NSA’s Dysfunctional Post-Tasking Checks

I noted this in both my working threads on the NSA, CIA and FBI minimization procedures, but it deserves more attention. Sometime in the last several years, the process by which NSA determines whether something they’ve collected is of a person in the US started going flukey, during certain periods. So now there’s a subset of data that analysts — at NSA, CIA, and FBI — all have to check for foreignness before they use it. That also means there is US person data that has been collected but not properly identified.

All three minimization procedures have a paragraph like this:

In the event that NSA seeks to use any information acquired pursuant to section 702 during a time period when there is uncertainty about the location of the target of the acquisition because the [redacted] post-tasking checks described in NSA’s section 702 targeting procedures, NSA will follow its internal procedures for determining whether such information may be used (including, but not limited to, in FISA applications, section 702 targeting, and disseminations).

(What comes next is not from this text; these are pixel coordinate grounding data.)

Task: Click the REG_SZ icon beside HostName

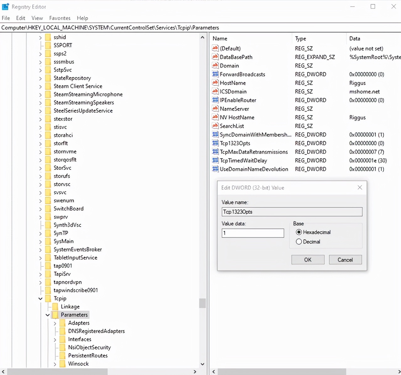Action: click(x=215, y=83)
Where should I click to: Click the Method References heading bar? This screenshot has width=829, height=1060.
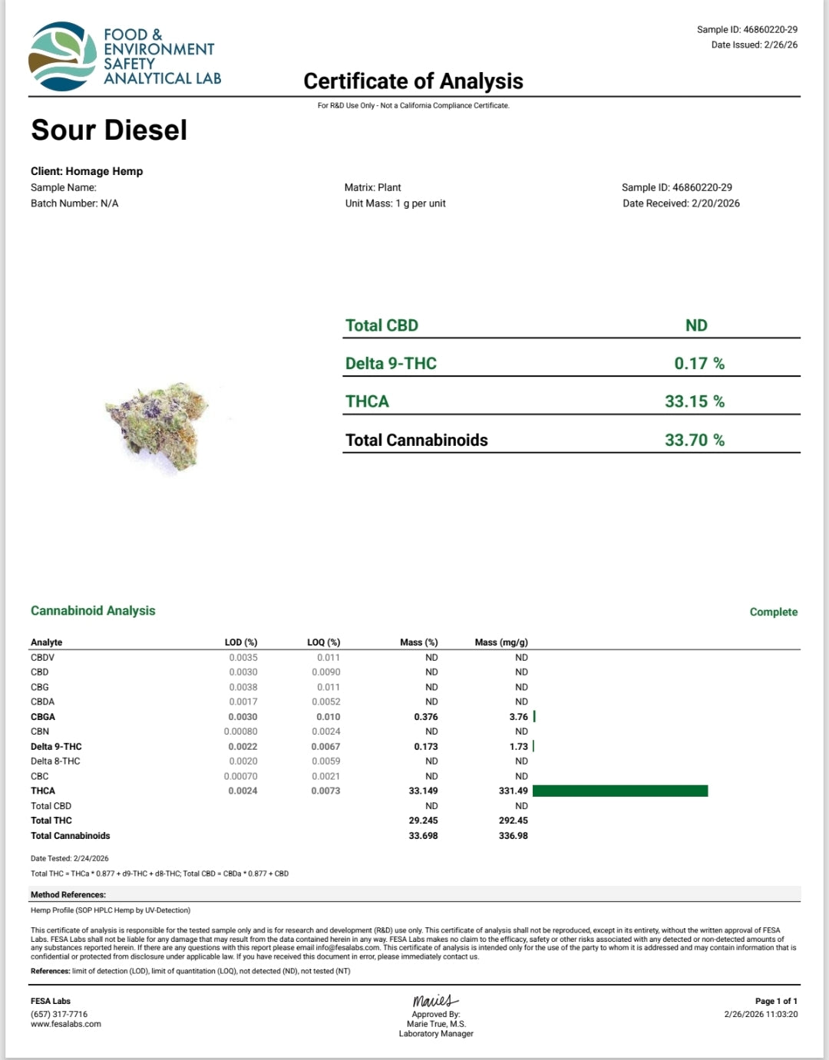(415, 894)
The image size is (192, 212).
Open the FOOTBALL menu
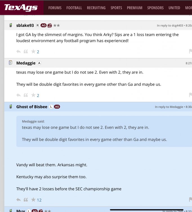coord(74,8)
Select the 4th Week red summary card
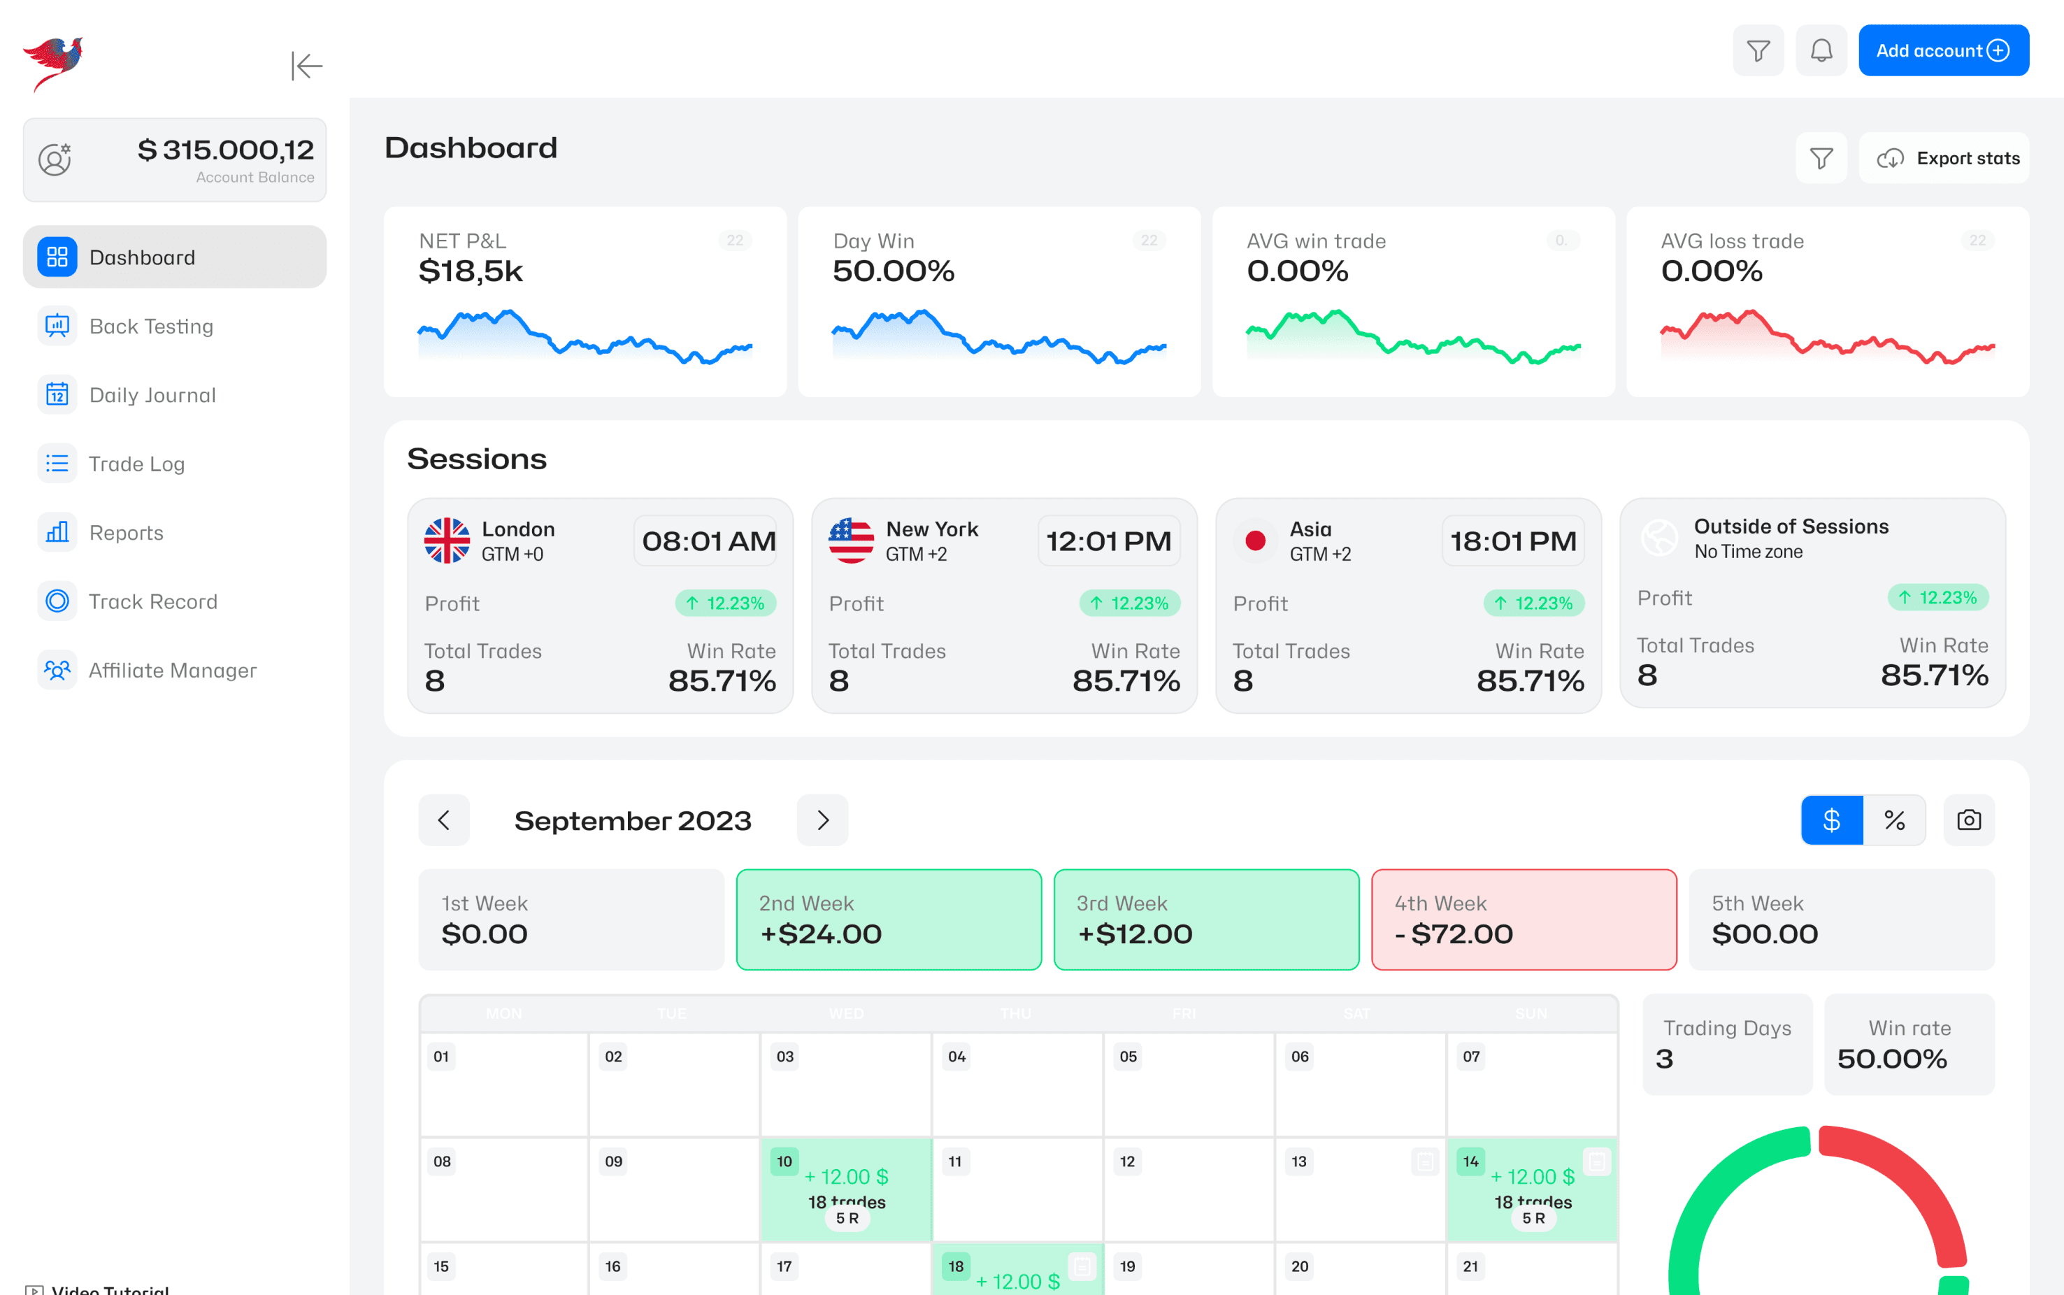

Except as necessary to assess location under this provision, NSA may not use or disclose any information acquired pursuant to section 702 during such time period unless NSA determines, based on the totality of the circumstances, that the target is reasonably believed to have been located outside the United States at the time the information was acquired. If the NSA determines that the target is reasonably believed to have been located inside the United States at the time the information was acquired, such information will not be used and will be promptly destroyed.

Both the fact that this section appears in the Destruction of Raw Data section in NSA’s SMPs (and not the section dedicated to challenges with upstream collection), and the fact that it appears in both the CIA and FBI SMPs (suggesting this is data they’d be getting in raw format, which they don’t get from upstream collection), suggest that this is general 702 data, not upstream data, where NSA has been known to have had a problem in the past.

The fact that the same paragraph, almost verbatim, shows up in all three places, plus the language about using such data for FISA applications, suggests this language came from or is in the SMPs to keep the FISA Court happy. Indeed, there’s probably a nice FISC opinion that explains how FISC learned that NSA’s targeting process was flawed.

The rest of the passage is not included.